_Instructions to follow_
Copy the listing below line for line without changing any wording, and leave out the pictures.

(Raw listing)

——————

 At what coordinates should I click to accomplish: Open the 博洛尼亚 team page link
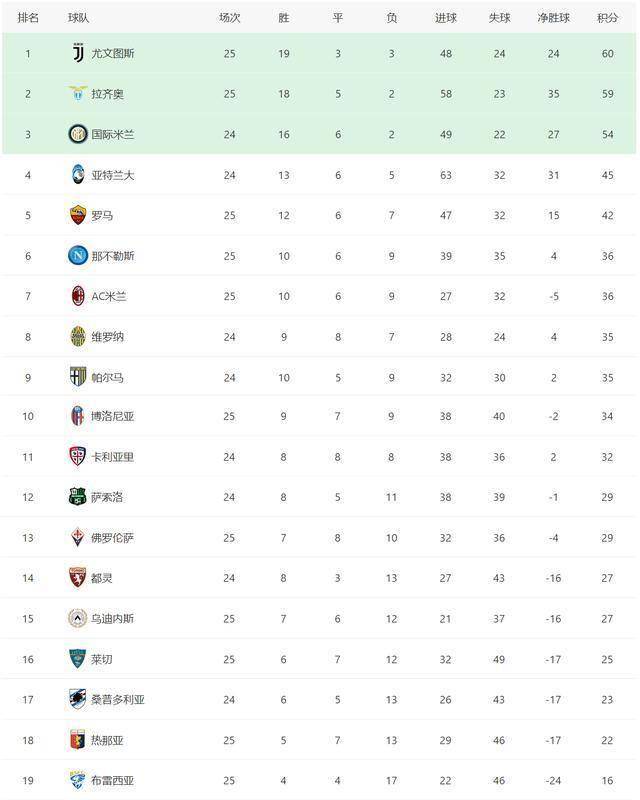[x=112, y=416]
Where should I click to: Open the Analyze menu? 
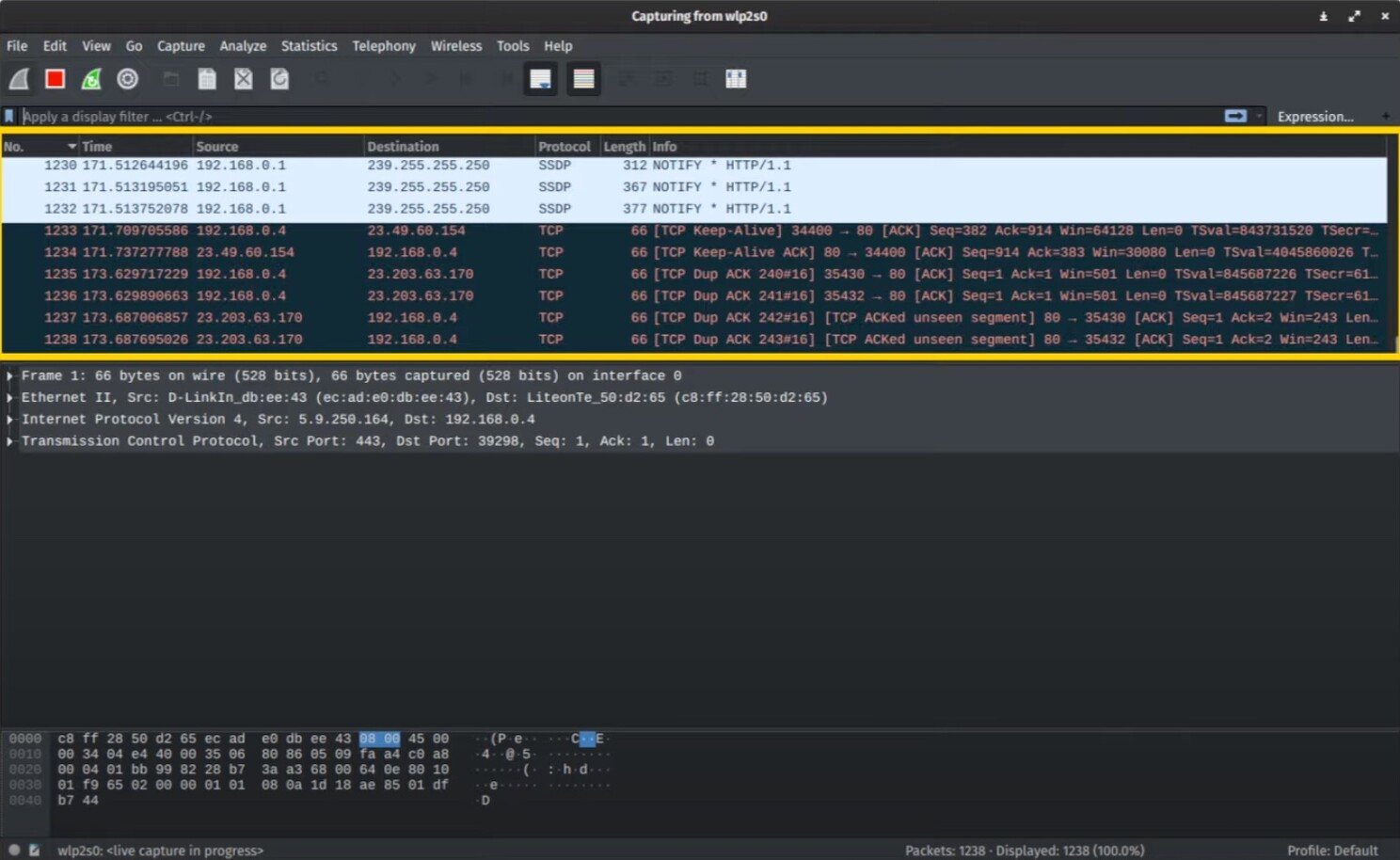tap(243, 46)
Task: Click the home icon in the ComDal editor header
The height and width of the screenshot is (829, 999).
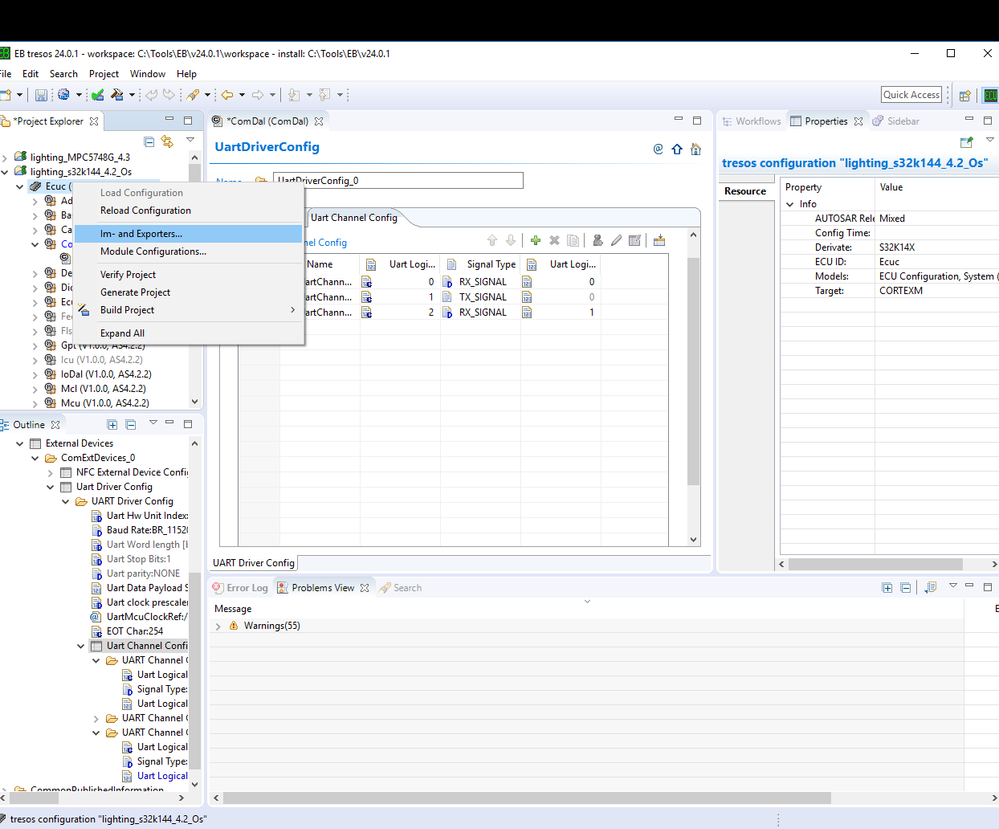Action: 696,149
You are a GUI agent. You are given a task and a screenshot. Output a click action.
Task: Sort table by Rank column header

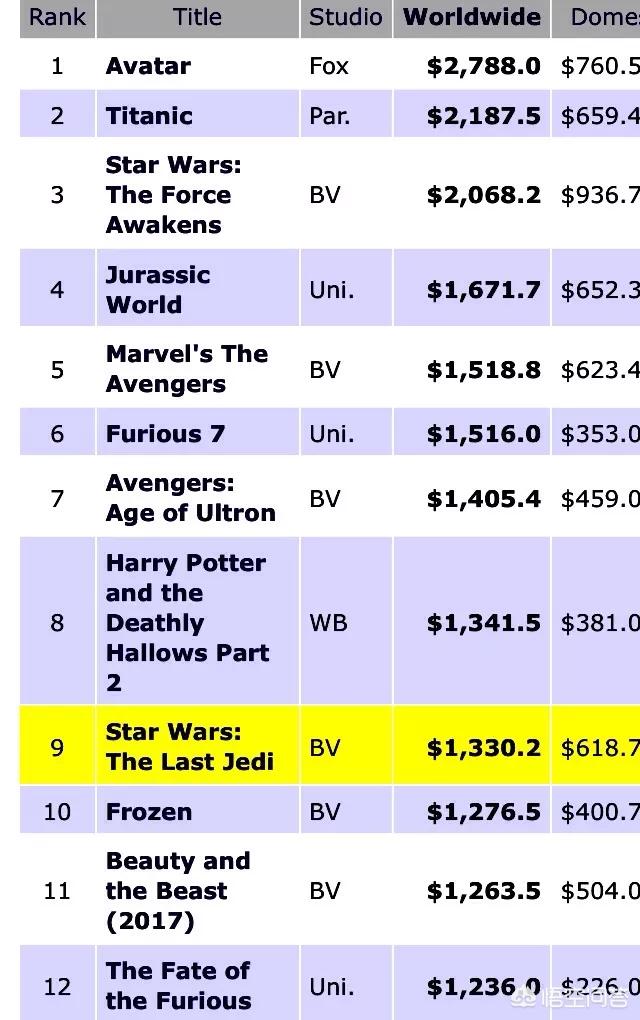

——————

_Response_
 At what coordinates should I click to accomplish: Open the 博洛尼亚 team page link
[x=112, y=416]
Where should I click to: Open the Analyze menu? 
tap(243, 46)
Task: Click the home icon in the ComDal editor header
The height and width of the screenshot is (829, 999).
Action: 696,149
You are a GUI agent. You are given a task and a screenshot. Output a click action.
Task: Sort table by Rank column header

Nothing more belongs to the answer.